PUMPKIN WALNUT CRANBERRY QUICKBREAD

By: Amy’s Bread


Amy’s started making this bread as a breakfast treat for the Thanksgiving holiday. As soon as the weather turns cool and fresh cranberries are available, Amy’s includes this on the bakery menu. The richly colored orange-gold slices scattered with dark red cranberries add a tempting touch of fall to any breakfast table.

Pumpkin Walnut Cranberry Quickbread

Ingredients:

1 1/4 cups Unsalted Butter, Melted

5 large Eggs, Lightly Beaten

2 2/3 cups Pumpkin Puree

2 1/2 cups Sugar

Orange Zest

7/8 cup Water

4 1/8 cups All-Purpose Flour

2 tsp. Cinnamon

1 1/4 tsp. Nutmeg

2 3/4 tsp. Baking Soda

1 Tbs. Kosher salt

2 cups Cranberries

1 1/3 cups Walnut Pieces, Toasted

A sprinkle of Turbinado Sugar

Directions:

  1. Position one rack in the top third of the oven and preheat the oven to 350 F. Grease the loaf pans or spray with non-stick spray.

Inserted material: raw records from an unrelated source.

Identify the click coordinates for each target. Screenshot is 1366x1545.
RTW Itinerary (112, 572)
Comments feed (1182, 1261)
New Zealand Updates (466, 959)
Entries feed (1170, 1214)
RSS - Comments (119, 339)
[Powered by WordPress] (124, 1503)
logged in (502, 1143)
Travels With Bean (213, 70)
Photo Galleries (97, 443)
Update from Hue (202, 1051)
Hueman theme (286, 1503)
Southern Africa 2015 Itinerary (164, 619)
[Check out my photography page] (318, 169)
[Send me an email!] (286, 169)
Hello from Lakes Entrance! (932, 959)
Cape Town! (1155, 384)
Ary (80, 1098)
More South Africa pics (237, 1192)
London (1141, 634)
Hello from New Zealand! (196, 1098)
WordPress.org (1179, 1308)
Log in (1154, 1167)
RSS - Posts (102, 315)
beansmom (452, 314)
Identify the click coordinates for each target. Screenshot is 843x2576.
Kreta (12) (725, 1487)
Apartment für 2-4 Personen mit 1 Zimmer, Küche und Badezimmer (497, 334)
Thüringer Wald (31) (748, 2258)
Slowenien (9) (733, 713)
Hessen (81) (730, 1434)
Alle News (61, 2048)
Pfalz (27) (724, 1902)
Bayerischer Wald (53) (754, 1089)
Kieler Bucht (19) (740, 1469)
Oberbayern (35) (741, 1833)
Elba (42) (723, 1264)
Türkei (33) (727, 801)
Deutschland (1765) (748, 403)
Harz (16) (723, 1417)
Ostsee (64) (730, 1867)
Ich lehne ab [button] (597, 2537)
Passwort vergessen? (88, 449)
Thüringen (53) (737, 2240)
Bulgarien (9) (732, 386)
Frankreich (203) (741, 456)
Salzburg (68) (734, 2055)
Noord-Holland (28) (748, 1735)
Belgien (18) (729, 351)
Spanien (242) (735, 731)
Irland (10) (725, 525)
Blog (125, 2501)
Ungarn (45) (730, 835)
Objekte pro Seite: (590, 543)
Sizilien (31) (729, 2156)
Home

  2. In a large mixing bowl, combine the butter, cooled slightly, with the eggs. Whisk in the pumpkin puree and sugar. Stir the orange zest into the water then add to the pumpkin mixture and whisk to combine.

  3. In a separate bowl, add the flour, cinnamon, nutmeg, baking soda, and salt and whisk together.

  4. Pour the dry ingredients onto the liquid ingredients and fold in gently until almost combined, then add the cranberries and walnuts. Finish with a few gentle strokes to combine without over-mixing.

  5. Divide the batter evenly between the 2 prepared loaf pans. Sprinkle the top of each loaf lightly with the Turbinado sugar, about 1 tablespoon per loaf, to form a crystal crust. Bake for 55 to 65 minutes, or until a toothpick comes out clean when inserted in the middle of a loaf.

  6. Cool the loaves in the pans for 15 minutes, then carefully turn them out of the pans and place the loaves on a wire rack until completely cooled. Wrap in plastic film and store in the refrigerator. These loaves keep well for 3 to 4 days in the fridge, and freeze well if wrapped in plastic and then foil.